Niby mam ferie a i tak zapału do haftowania nie mam .. :( W pierwszym tygodniu byłam zajęta warsztatami i jakoś mi się nie chciało teraz troszkę nadgoniłam i są postępy:
Chciałam go skończyć przez ferie ale raczej mi się nie uda..
W końcu i Gdańsk doczekał się ferii! Oto i one zaczęły się, mam wolne jestem w 7 niebie! :D
W poniedziałek jak co roku zaczynam warsztaty taneczne. Już nie mogę się doczekać. Oczywiście haftowania też nie zapuszczę :D Będę miała dużo czasu :)
Teraz coś w temacie :) Wczoraj był tłusty czwartek i oto ja opiekłam z tej okazji rogaliczki Croissanty. Wyglądają nawet efektownie a w zrobieniu są na prawe proste!

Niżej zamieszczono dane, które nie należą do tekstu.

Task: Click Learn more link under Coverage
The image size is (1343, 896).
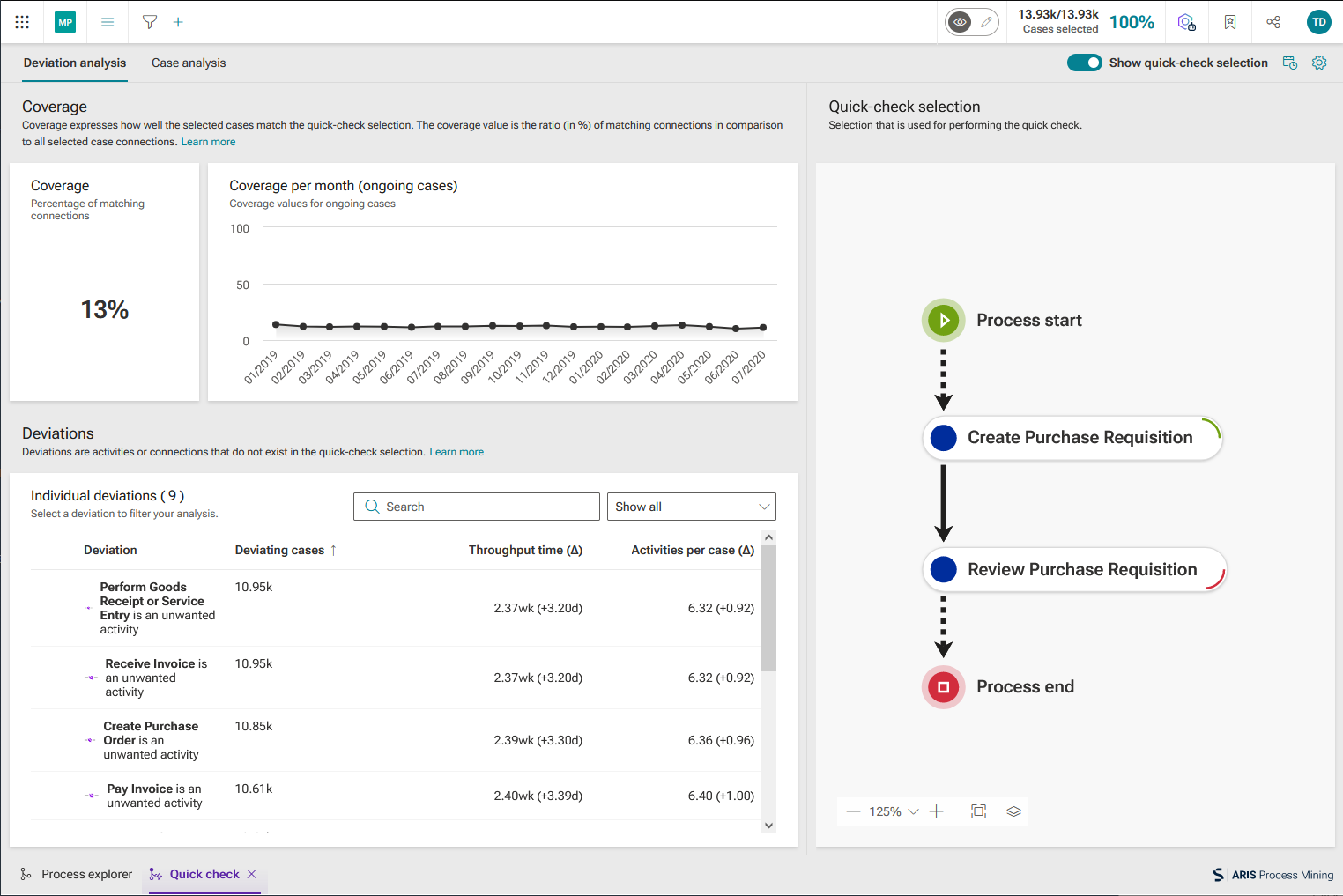Action: (208, 142)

Kupujemy ciasto francuskie (takie zamrożone np. z Biedronki :P) Trzeba je pociąć na 12 kwadratów a potem na trójkąty. Z jednego ciasta wychodzą 24 rogaliki. Do każdego trójkąta wkładamy kosteczkę czekolady i zawijamy na rogalika :) Trójkąty wyglądają mniej więcej tak:
Naprawdę bardzo łatwo się je robi :) Przed wstawieniem do piekarnika wystarczy jeszcze pomalować je rozbitym jajkiem i gotowe! Moje po upieczeniu wyglądały tak:
Wiem, że dawno mnie nie było ale w szkole dają nam tle zadań, nauki i wszystkiego, że nie wyrabiam. W blogach jestem do tyłu o komentarzach nie mówiąc.. Koszmar z tą szkołą.. Na szczęście jeszcze tydzień i ferie.. :) Teraz może coś o kolczykach. Pierwsza zielona para była dla mojej koleżanki na urodziny. Drugą zaczęłam już dawno ale coś mi nie pasowało i miałam to skończyć innym razem. Tak przeleżał 1 kolczyk w kartonie spory czas no i w końcu studniówka koleżanki zmusiła mnie do zrobienia ich i jestem bardzo zadowolona! Oto one:
Co do królika to prawie stoi w miejscu. Cierpię na kompleks braku czasu :P Pozdrawiam!